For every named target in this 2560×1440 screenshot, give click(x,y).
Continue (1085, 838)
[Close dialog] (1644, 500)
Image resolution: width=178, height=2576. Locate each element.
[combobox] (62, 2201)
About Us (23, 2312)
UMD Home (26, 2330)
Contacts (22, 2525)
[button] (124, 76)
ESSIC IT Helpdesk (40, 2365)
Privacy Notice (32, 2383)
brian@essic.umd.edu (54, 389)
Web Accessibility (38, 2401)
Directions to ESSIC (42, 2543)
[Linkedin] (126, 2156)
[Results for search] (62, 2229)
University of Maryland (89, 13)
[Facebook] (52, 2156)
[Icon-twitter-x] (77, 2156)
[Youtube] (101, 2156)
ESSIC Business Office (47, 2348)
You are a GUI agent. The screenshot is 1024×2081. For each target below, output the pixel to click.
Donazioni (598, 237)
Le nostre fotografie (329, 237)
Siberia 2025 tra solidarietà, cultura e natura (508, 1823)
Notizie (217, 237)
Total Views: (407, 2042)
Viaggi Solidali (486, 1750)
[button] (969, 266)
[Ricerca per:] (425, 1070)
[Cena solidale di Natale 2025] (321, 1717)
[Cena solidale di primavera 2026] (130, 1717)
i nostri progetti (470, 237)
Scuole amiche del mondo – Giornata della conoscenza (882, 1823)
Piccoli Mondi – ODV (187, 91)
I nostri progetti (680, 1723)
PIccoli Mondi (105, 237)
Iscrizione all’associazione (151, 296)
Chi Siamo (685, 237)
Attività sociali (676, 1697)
■ ■ ■ ■ ■ ■ ■
Task description: Copy out each line of the material that holds the word "solidale".

Result:
[Cena solidale di Natale 2025] (321, 1717)
[Cena solidale di primavera 2026] (130, 1717)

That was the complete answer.